*** Dataset extract ***

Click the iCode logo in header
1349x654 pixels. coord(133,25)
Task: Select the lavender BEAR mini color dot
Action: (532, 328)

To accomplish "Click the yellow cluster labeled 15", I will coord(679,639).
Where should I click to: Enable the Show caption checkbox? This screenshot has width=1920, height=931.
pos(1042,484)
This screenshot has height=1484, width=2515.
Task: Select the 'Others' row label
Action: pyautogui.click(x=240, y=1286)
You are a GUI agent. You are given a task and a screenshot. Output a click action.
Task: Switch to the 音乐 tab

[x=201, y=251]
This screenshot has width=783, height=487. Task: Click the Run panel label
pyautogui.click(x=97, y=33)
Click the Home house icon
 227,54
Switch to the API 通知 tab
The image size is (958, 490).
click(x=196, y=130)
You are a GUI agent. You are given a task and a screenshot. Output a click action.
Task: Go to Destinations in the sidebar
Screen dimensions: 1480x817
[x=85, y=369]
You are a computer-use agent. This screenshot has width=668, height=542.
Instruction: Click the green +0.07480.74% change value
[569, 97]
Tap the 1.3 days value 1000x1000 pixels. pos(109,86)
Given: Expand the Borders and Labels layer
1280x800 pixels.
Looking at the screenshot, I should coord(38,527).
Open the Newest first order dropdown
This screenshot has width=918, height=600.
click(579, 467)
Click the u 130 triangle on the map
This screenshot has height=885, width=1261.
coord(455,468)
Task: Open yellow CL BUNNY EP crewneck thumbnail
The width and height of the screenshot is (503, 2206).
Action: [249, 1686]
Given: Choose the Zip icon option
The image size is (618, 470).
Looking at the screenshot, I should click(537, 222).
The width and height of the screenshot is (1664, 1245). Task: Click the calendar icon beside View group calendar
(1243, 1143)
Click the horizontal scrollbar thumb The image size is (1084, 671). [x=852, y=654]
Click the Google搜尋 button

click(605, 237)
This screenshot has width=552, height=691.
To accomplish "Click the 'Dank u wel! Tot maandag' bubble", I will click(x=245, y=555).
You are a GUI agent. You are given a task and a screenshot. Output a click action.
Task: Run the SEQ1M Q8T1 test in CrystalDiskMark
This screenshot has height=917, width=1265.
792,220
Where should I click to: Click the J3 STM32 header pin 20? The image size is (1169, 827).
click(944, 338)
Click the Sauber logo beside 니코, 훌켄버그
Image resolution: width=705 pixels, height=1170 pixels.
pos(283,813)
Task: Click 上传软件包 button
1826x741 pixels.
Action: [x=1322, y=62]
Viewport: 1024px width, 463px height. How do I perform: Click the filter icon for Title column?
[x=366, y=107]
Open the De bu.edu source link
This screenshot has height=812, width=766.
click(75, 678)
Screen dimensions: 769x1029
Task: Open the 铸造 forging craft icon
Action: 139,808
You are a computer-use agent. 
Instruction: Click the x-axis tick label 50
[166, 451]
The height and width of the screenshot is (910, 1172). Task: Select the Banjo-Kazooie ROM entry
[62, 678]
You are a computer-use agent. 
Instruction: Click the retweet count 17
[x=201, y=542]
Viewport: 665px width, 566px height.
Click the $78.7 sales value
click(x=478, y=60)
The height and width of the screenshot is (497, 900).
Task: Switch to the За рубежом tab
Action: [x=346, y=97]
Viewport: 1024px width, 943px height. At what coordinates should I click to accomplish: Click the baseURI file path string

***

What to produce | Reproduce exactly the stretch of the material above that starts at the line with "Image resolution: width=705" and ends at the line with "Open the De bu.edu source link", both included, and nothing else.

Output for this task |
Image resolution: width=705 pixels, height=1170 pixels.
pos(283,813)
Task: Click 上传软件包 button
1826x741 pixels.
Action: [x=1322, y=62]
Viewport: 1024px width, 463px height. How do I perform: Click the filter icon for Title column?
[x=366, y=107]
Open the De bu.edu source link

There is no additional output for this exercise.